Welcome to the Big Leagues

A few weeks ago our local minor league baseball team held a mid-summer promotion as a token of thanks for its sponsors.  Because I convinced my restaurant to write them a check with a fair number of zeros behind it early in the spring, my invitation arrived in the mail, crisp and sealed, waiting for an RSVP.

The event had its fair share of appeal.  Besides FREE food as well as FREE beer (though I was going to have to tap the Rockies or take a ride on the Silver Bullet, which is asking a lot of a manager of a brewery), they were also opening up the batting cage where we could take a few cuts and test our mettle on the same field where the soon-to-be-big-boys play ball.  In all honesty, I could have cared less about batting practice- they had me at FREE food and FREE beer (I can stomach anything, after all).  My wife, however, a varsity softball player herself, was intrigued.  It was a date!
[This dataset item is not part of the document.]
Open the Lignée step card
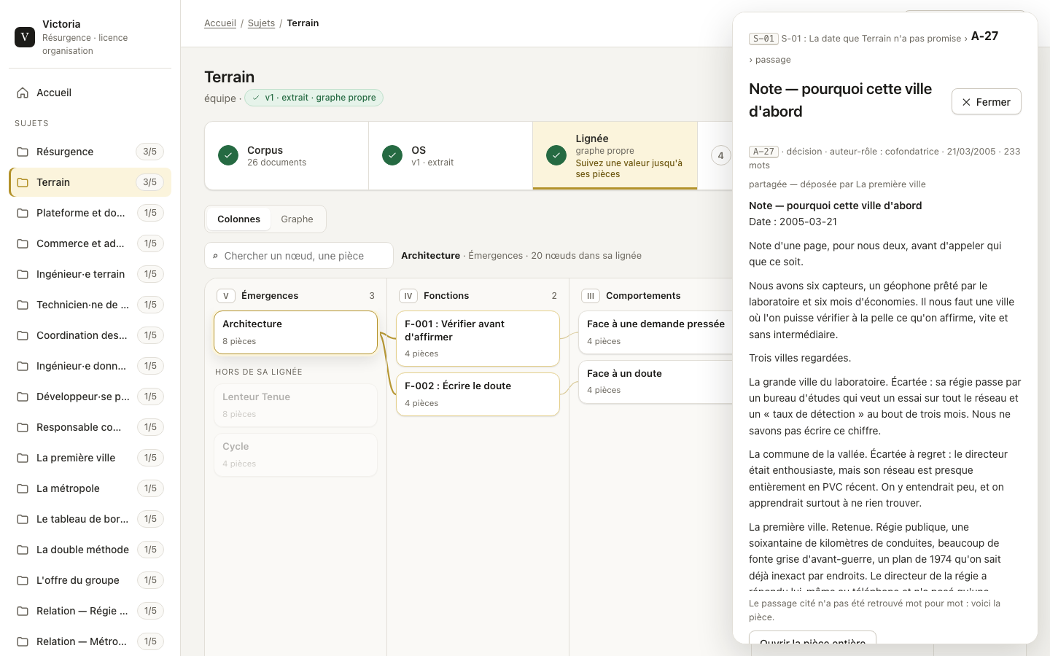 (x=615, y=155)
With all the FREE going around, we went ahead and brought along our son.  No reason to deprive him of any discount-priced calories or the chance to see mommy crank a foul ball off her wrists, after all.

Dinner went down smooth, as anything does when you are able to lube it up with ballpark chili and chase it with banquet beer.  My wife went down to get her name on the better’s  list while I stayed put to get my money’s worth before making my own way down to support her efforts in the cage.

I tried to remain inconspicuous as I tried to find a seat, but at 6’4″, 250lbs and a few plastic cups in, incognito is difficult to do, and before I knew it I was recognized and on the list myself. 

Damn.

 Off to the dugout I went…

To loosen up and stretch…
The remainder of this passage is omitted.